The ability to add this to "both type systems at once" is where I see significant trade offs. It feels to me like the upside is limited, mostly because there still isn't a base object type that can be shared between both systems. So the only time a tagged can actively be shared between input and output right now is if it contains only enums and scalars; if it contains an type then it's output only, and if it contains an input then it's input only. So adding the ability to use it in both systems feels like a pretty limited win.... but with the added complexity of having "transmutable" types now.

To be more concrete about my concerns about transmutability:

tagged T {
  a: Int
-  b: Int!
+  b: Int
}

Is that a breaking change? As far as I can tell, the answer is maybe. If T is used anywhere in the output schema, then it is a breaking change -- you can't change a non-nullable field to be nullable, because old clients don't handle null. If T is used only in the input schema, then it's fine; you can take an input field and make it optional without risk. This is certainly a tooling-complete problem... but it does add a substantial amount of complexity, and the capability that we're making that tradeoff to get -- the ability to share a tagged that only has scalar and enum fields between input and output -- feels limited.

dschafer avatar Aug 07 '20 15:08 dschafer

I don't normally weigh in but @leebyron invoked my name!

This is a really interesting proposal. First of all, I think it is a very elegant way to support input unions. Awesome work.

Like @dschafer I'm concerned about the input/output type system commingling, as well as the "there are now two ways to do this" issue in the output type system.

I think the core issue is what dan terms "transmutability". Most obviously the output system allows for parameters whereas the input system does not. More subtly, the output system has covariant types, and the input system has contravariant types. An output move on the server from Int! to Int is safe w/r/t to the client. The converse is safe in the input side on server: from Int to Int!. If covariance and contravariance were ever more deeply expressed in interfaces etc, the interaction with tagged could become pernicious and limit the future design space.

schrockn avatar Aug 07 '20 16:08 schrockn

great points @dschafer @schrockn.

@benjie I would recommend to just focus on the initial goal to provide an input union equivalent.

Even if we overcome (or just deicide on) the issues regarding more complicated validation or the fragments question raised by @leebyron I still fail to see the convincing value of having another output type.

From a practical schema design POV I can attest that there is already a struggle to decide between union or interfaces. Having a third option will make this even harder.

andimarek avatar Aug 07 '20 23:08 andimarek

I want to highlight that even if we decide to scope this down to the input case only, the exercise of detailing out how such a type would support both environments is still incredibly valuable. It's really helped us be more thoughtful about the various parts of the spec that it comes in contact with. It also ensures we retain option value for future where more types can be shared between the input and output domain.

→ SUPPLIED INFORMATION
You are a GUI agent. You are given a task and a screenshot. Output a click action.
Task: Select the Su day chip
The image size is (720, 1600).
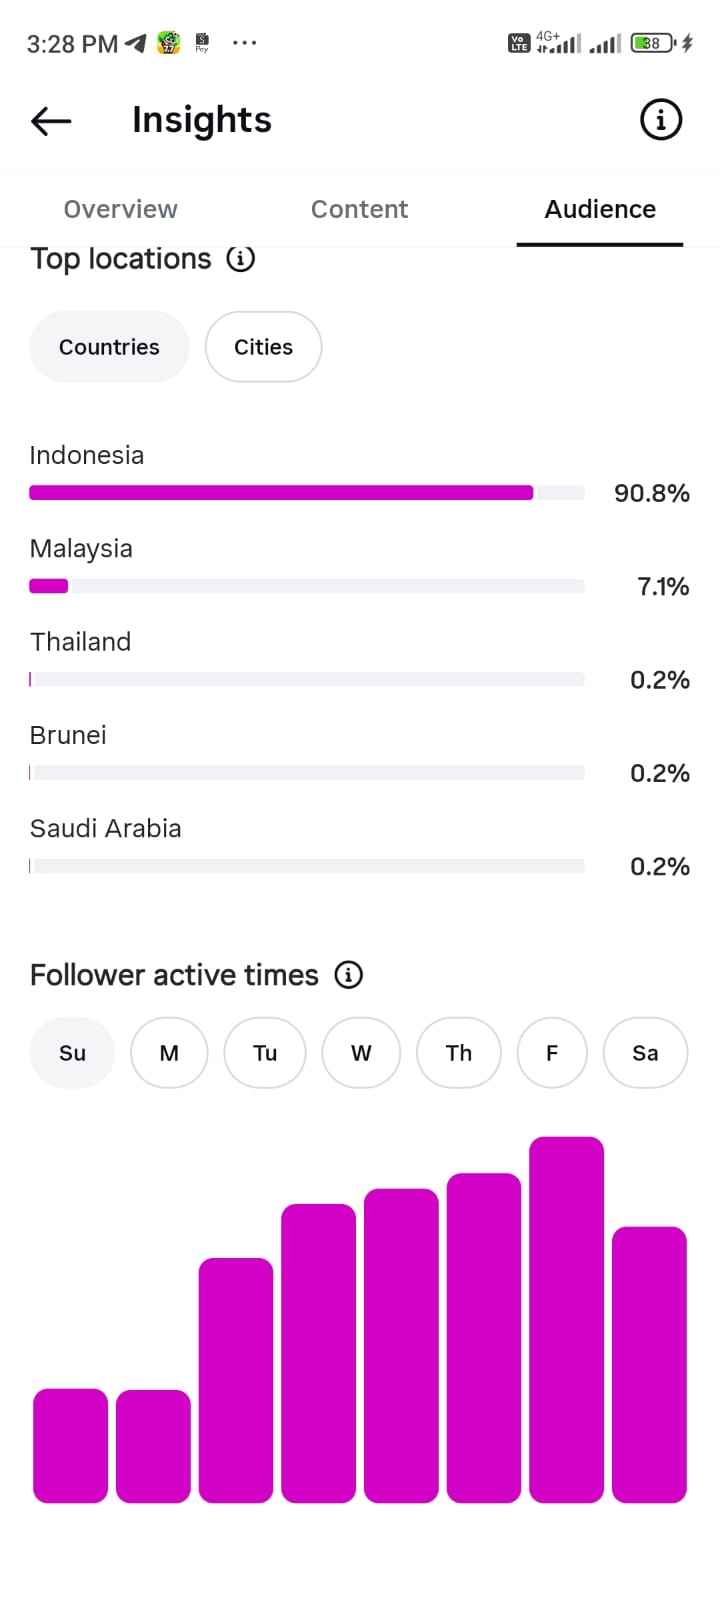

→ WHAT TO DO
[1] In the discussion of the tagged type proposal, rewrite the paragraph beginning "Is that a breaking change?" as a short bulleted list that keeps its main facts.
[2] Summarize the discussion of the tagged type proposal in two sentences.
[3] Extend the discussion of the tagged type proposal from the point where it stops.

→ RESPONSES TO THE TASKS
[1]
- The answer is "maybe," because it depends on where T is used.
- If T appears anywhere in the output schema, the change is breaking: a non-nullable field cannot become nullable, since old clients do not handle null.
- If T appears only in the input schema, the change is safe, because an input field can be made optional without risk.
- The problem can be fully handled by tooling, but it adds substantial complexity.
- The capability gained in exchange seems limited: sharing between input and output a tagged type that has only scalar and enum fields.

[2] Participants doubt that the tagged type should be usable in both the input and output type systems, since the benefit seems limited while "transmutability" adds complexity, such as a nullability change being breaking or safe depending on where the type is used. One commenter recommends focusing on an input union equivalent, and another notes that working out how the type would support both environments is still valuable.

[3]
Dan and Nick make great points, let's make sure that feedback is incorporated.

One wild idea to explore to address these "transmutability" concerns is to be explicit about whether a type is intended to be used in the input, output, or both domains, rather than this be implicit based on crawling the member types. I don't have any decent grammar or terminology suggestions for you, but I can imagine something like an "input tagged", "output tagged", or "shared tagged" declared at the type definition making this sort of thing clear and avoiding the type designers hands being tied on evolution based on a type consumer using the type in a way it was not intended for.

leebyron avatar Aug 10 '20 21:08 leebyron

@benjie @leebyron Looking at the input union RFC this solution is based on on the oneOf directive idea if I am not mistaken.

Can you explain why you decided to go a step further and introduce a whole new type for input and output instead of the more simpler oneOf directive?

I see the one failed criteria for the oneOf directive is Input polymorphism matches output polymorphism. Was that the reason?

thanks

andimarek avatar Aug 10 '20 23:08 andimarek

I've edited the spec to address a lot of this feedback, but there's still a lot left to address. Leave it with me, I'll be back to it in a few weeks :+1:

benjie avatar Sep 02 '20 10:09 benjie

Hi.

Just my 2 cents on the "should this be for input only, output only, mixed" debate, based purely on my experience with generating and using GraphQL schemas:

We don't really care about the mixed (shared) case :). Having taggedInput (unionInput) and taggedType would be enough. Technically speaking, taggedType we don't even need necessarily, since we already have union :)

Due to the fact nobody in their right mind will actually be generating the schema manually (there's just so many tools for so many languages that will do this for your, when all you need is some kind of plain old Java (whatever) object or dataclass or ... -- I don't think that that there is actually a real big need to try to cover these scenarios.

We already are used to having a separate input and output types. (We give them different names, because that allows us to change them individually -- one example would be something like a server generated default -- in the input you don't have to provide it at all, but it will always be part of the output.)

The thing that even lead me here is really the missing union (or union-like) type for input. We can very nicely utilize multiple different types for different kinds of objects and even states (some states allow different mutations than others) when it comes to output, but we cannot easily do this for the input, while keeping it somewhat type safe.

The "best" (questionably) seems to be these builder-like approaches:

mutation {
  animal {
    create {
      aDog(...) {
        __typename # will be Dog (nothing else)
      }
      aCat(...) {
        __typename # will be Cat (nothing else)
      }
    }
  }
}

(If we have a special kind of dog or cat, we add one more level to the tree), but it's always the leaves that do stuff. We initially had the "shared" information about an animal in the first call, but turns out, it's actually easier on the client to just feed it all at once to the leaf. And honestly, your domain model grows, and sometimes even the shared stuff gets slightly different meaning over time, so acting as if nothing is really shared makes it easier long term.)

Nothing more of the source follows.